Entretien réalisé par Khaled Remouche
Reporters : Quels sont les résultats de Tosyali Algérie en matière de production, d’exportation et de chiffre d’affaires en 2022 ?
Alp Topcuoglu :
C’est une excellente année en dépit d’un environnement international difficile avec les effets de la guerre Russie-Ukraine. On a terminé l’année sur un revenu qui dépasse les 800 millions de dollars d’exportation. C’est un record. Tosyali Algérie a dépassé le chiffre de l’année dernière, plus de 700 millions de dollars. On pouvait faire plus que les 800 millions de dollars, mais la demande locale a connu une hausse. On a commencé à sentir la relance économique en Algérie et Tosyali Algérie a enregistré une augmentation de la demande domestique. Comme notre stratégie est d’assurer d’abord la demande locale, on a orienté nos produits qui devaient être exportés vers la satisfaction de cette demande locale en hausse.
Nous exportons vers 50 pays, principalement vers l’Europe, l’Afrique de l’Ouest, l’Amérique du Nord et l’Amérique latine. En 2022, nous avons eu un nouveau client, à savoir la Guyane française. Notre chiffre d’affaires, en 2022, atteint les 2 milliards de dollars. Nous sommes le leader actuellement en Algérie en matière de production de rond à béton, de fil machine et de tubes spirales en acier. Nous avons produit, en 2022, 3 millions de tonnes de produits sidérurgiques et nous en avons exporté environ 1,250 million tonnes. Tosyali Algérie terminera l’année 2022 avec un niveau d’exportation de 1,3 million tonnes de produits sidérurgiques. Ces exportations, à hauteur de plus 800 millions de dollars, sont le résultat de l’Algérie. Nous devons également ce résultat à nos prestataires de services, de matières premières et de transport qui nous rendent des services et des biens de meilleure qualité, moins chers et plus compétitifs. Ce qui nous rend plus compétitifs sur les marchés internationaux.

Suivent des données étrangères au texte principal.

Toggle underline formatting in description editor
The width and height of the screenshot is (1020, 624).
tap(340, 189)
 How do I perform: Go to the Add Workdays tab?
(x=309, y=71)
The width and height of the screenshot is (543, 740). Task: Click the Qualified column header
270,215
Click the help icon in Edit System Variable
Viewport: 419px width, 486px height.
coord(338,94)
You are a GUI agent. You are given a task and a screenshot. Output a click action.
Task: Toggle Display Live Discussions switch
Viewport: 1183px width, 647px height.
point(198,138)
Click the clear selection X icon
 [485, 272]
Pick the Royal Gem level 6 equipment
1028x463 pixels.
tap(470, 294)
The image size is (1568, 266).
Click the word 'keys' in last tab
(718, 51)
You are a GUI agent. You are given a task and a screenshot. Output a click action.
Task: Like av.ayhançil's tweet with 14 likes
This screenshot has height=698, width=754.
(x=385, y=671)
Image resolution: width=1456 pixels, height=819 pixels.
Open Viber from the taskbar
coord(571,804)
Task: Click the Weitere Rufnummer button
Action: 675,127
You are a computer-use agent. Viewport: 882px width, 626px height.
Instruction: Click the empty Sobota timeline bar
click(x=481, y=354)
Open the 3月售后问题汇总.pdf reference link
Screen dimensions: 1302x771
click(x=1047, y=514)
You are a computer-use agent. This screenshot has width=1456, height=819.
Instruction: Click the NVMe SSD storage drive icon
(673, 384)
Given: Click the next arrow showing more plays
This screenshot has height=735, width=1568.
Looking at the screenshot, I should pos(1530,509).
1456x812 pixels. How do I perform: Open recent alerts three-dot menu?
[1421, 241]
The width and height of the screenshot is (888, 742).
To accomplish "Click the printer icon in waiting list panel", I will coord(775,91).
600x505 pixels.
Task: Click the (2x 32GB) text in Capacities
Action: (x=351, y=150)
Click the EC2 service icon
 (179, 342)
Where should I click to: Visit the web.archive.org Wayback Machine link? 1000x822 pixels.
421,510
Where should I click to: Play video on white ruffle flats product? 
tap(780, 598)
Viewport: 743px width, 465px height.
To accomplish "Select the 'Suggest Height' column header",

Où en est le projet de production d’acier plat prévu dans le complexe sidérurgique de Tosyali ?
Le projet avance. C’est un complexe de production d’acier plat qui est projeté au sein du complexe sidérurgique d’Oran. Une méga usine. Il y a certaines usines qui sont en phase de montage des équipements, d’autres en phase de génie civil et d’autres encore en phase d’ingénierie. L’année prochaine, à partir du premier trimestre 2024, Tosyali compte mettre en service ces usines. Nous commencerons par l’usine de laminage à chaud, ensuite, nous commencerons à mettre en service, au courant de l’année 2024, la partie intégration, c’est-à-dire l’aciérie, l’unité DRI, l’usine de pelletisation, l’usine d’enrichissement du minerai. Tout cela constitue la partie up stream.
En 2025, ce sera au tour de la partie down stream, avec les unités de laminage à froid, de galvanisation. Les laminés à chaud, qui seront produits selon nos prévisions en 2024, serviront à l’industrie de fabrication des tubes, à l’industrie charpente métallique, de panneaux sandwiches ainsi qu’à l’industrie navale. Les usines de production de tubes en Algérie pourront utiliser l’acier plat de Tosyali Algérie au lieu de l’importer. Ce qui les rendra plus compétitifs. En 2025, les aciers plats avec la mise en service de l’usine de production de laminés à froid seront destinés à la filière de l’électroménager et à l’industrie automobile locale. Le complexe d’aciers plats produira 2 millions de tonnes/an de produits plats (ndlr notamment la tôle) et permettra de créer 2 500 emplois directs. Je rappelle que l’acier plat est actuellement importé.
Tosyali Algérie emploiera au total 6 500 salariés à la mise en service de l’ensemble des unités du complexe d’acier plat.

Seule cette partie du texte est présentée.